Il existe en effet des entreprises très inefficaces, en retard sur l’utilisation des nouvelles technologies , ou mal dirigées, avec une organisation désuète, en proie aux corporatismes, etc. La pathologie des entreprises provoque un blocage, et constitue un obstacle au changement.

POURRIEZ-VOUS NOUS PARLER DE VOTRE MÉTIER À PRÉSENT ?

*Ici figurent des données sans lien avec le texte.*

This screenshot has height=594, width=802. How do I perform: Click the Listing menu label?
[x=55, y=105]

Je suis un consultant indépendant. Mes clients sont des dirigeants de grands établissements : Air France, France Télécom, ANPE, DATAR , Plan, Caisse des Dépôts, Bouygues Telecom, etc. Mon métier est l’aide à l’organisation des systèmes d’information. C’est le lieu où la stratégie se concrétise, où la personnalité de l’entreprise se manifeste, où son langage se construit. Il faut un bon système d’information pour assister les opérateurs des processus opérationnels, pour équiper les relations avec les fournisseurs, clients et partenaires. Les entreprises doivent faire interpénétrer leurs systèmes d’information, ce qui soulève de difficiles questions de sémantique. Des progrès importants sont réalisés grâce aux langages Orientés Objet, aux architectures à trois niveaux, aux outils de " middleware". L’innovation foisonne ; le mouvement des logiciels ouverts est pour l’informatique une véritable cure de jouvence. Il est difficile pour les entreprises de se retrouver dans une évolution aussi rapide, et dans une offre aussi foisonnante.

PENSEZ-VOUS QUE CES LANGAGES SE DÉVELOPPENT ? A L’ENSAE, LEUR ENSEIGNEMENT N’EST PAS MIS EN AVANT.

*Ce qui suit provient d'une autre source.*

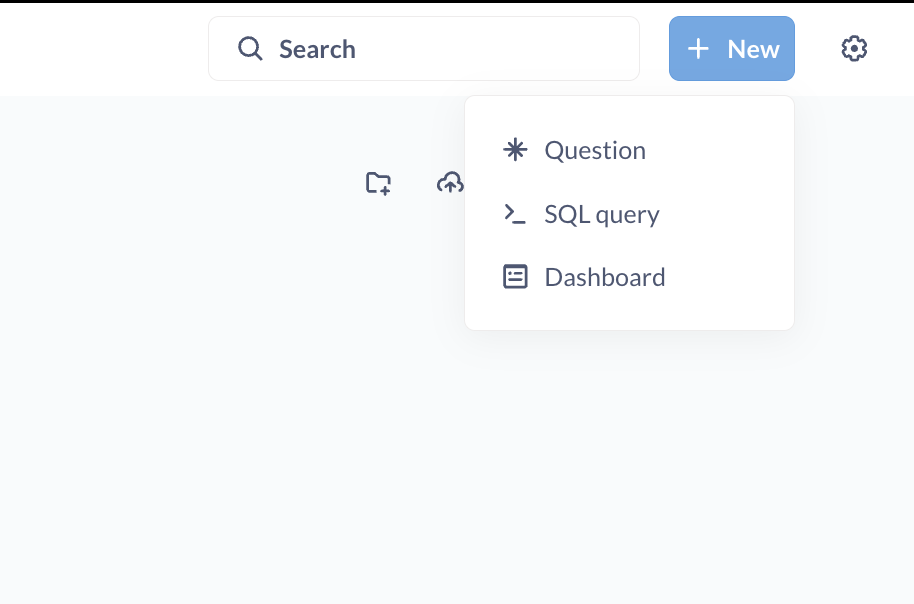Open settings via the gear icon

854,48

L’ " Unified Modeling Language " est une des clefs du progrès, car ce langage permet aux utilisateurs de modéliser leur système d’information selon une logique Orientée Objet ; les spécifications ainsi produites fournissent un guide efficace pour le développement, et permettent aux métiers de l’entreprise de prendre la responsabilité de leur système d’information. Je participe à des projets qui utilisent ces méthodes. Si dans la statistique leur usage ne s’est pas semble-t-il vraiment développé, alors qu’ils pourraient y rendre de grands services, les langages Orientés Objet sont une réalité très vivante dans l’entreprise. Vous trouverez un graphique édifiant sur le site www.lmarkets.com, qui compare l’évolution des offres d’emploi aux Etats-Unis en programmation, par type de langage : la demande croît fortement pour les programmeurs C++, Java, Perl, qui sont tous des langages de POO – Programmation Orientée Objet (ndlr).

QUEL EST VOTRE SENTIMENT PERSONNEL SUR LA NOUVELLE ÉCONOMIE, SUR LE E-COMMERCE PAR EXEMPLE ?

C’est un formidable vecteur de développement. Ma bibliothèque est remplie de livres achetés sur amazon.com. Le e-commerce est une forme de distribution très efficace et très commode, même si l’on tient compte des problèmes bien connus que pose la boucle finale de livraison des biens. Je crois à son succès durable, en ce sens que l’e-commerce prendra une part significative du marché - mais pas 100 %, bien sûr. Ceci ne veut pas dire que l’évaluation des entreprises d’e-commerce par les marchés financiers me paraissent totalement raisonnables.

POURQUOI METTEZ-VOUS VOS TRAVAUX SUR LE NET ?

J’ ai créé mon propre site www.volle.com où je dépose mes travaux, je préfère qu’ils soient diffusés plutôt que de rester sur mon disque dur ou sur mes étagères. J’y ai par exemple stocké la totalité de mon livre " Le Métier de Statisticien ", et je touche ainsi des lecteurs du monde entier qui ignoraient l’existence de cet ouvrage. En termes de communication, c’est très puissant : quand vous publiez un livre, vous recevez une ou deux lettres de lecteurs. En diffusant sur votre site, vous recevez deux ou trois messages par jour : ce sont des propositions de collaboration, des questions d’étudiants ou de professeurs, des demandes comme la vôtre.

VOUS N’AVEZ PAS DE CRAINTE QUE L’ÉDITION ÉLECTRONIQUE NE PHAGOCYTE LE LIVRE ?

En tant qu’auteur, je n’en ai pas. Il faut donner du contenu, et les lecteurs que cela intéresse achèteront le livre parce qu’il est plus agréable de lire sur papier qu’à l’écran. D’ailleurs on peut mettre sur un site beaucoup de choses que l’on ne publie pas ; on peut aussi, en nourrissant chaque jour son site, accumuler des matériaux que l’on recyclera ensuite dans un livre. C’est un cas particulier de multimédia !

Merci d’avoir permis aux lecteurs de Variances de mieux vous connaître, ils rejoindront nombreux, je l’espère, les lecteurs de votre livre.